Combining different roles into the same person can sometimes lead to conflicts:

Patron is combined with the audience. If the audience is paying for the work, then they may demand results that confirm their pre-existing biases, regardless of what evidence the data may bring.
Subject matter expert and the analyst are the same person. If this person has strong hypotheses about the science, they may be tempted to drive the data analysis in a particular direction that does not contradict those hypotheses. The ultimate audience may object to these analyses if they see contradictory evidence being ignored.

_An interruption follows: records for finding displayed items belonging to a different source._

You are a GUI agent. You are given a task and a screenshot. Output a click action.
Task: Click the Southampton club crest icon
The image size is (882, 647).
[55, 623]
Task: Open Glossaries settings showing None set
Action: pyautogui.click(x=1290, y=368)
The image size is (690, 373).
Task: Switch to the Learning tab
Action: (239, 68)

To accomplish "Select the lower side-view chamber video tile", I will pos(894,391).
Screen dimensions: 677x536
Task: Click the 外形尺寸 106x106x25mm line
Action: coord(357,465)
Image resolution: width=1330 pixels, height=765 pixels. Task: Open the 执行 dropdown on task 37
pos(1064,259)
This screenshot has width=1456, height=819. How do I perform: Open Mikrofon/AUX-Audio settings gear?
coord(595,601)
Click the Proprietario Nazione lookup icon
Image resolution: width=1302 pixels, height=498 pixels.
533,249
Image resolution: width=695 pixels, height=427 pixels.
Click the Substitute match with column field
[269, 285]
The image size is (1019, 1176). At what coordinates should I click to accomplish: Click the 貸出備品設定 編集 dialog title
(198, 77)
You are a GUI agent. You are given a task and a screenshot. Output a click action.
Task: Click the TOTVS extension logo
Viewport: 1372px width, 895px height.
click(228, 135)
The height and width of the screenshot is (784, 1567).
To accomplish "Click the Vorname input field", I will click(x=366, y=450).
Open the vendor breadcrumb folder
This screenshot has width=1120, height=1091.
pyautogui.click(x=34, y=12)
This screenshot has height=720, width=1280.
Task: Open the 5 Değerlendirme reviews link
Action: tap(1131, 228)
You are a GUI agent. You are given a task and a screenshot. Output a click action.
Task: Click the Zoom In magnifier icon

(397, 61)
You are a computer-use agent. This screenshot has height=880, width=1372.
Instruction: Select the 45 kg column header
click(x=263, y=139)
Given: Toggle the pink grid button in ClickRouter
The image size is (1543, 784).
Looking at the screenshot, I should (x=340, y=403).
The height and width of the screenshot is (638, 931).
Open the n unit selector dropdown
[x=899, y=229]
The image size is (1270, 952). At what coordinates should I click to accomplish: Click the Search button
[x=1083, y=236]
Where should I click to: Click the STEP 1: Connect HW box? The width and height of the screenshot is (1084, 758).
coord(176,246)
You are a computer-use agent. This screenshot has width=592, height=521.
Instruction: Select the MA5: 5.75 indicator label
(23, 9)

Analyst and audience are the same. This could lead to a situation where the audience is “too knowledgeable” about the analysis to see the forest for the trees. Important aspects of the data may go unnoticed because the analyst is too deep in the weeds. Furthermore, there is potential value and forcing an analyst to translate their findings for a fresh audience in order to ensure that the narrative is clear and that the evidence as strong as they believe.

Separating out roles in to different people can also lead to problems. In particular, if the patron, expert, analyst, and audience are all separate, then the relationships between all four of those people must in some way be managed. In the worst case, there are 6 pairs of relationships that must be on good terms. It may however be possible for the analyst to manage the “information flow” between the various roles, so that the relationships between the various other roles are kept separate for most of the time. However, this is not always possible or good for the analysis, and managing the various people in these roles is often the most difficult aspect of being a data analyst.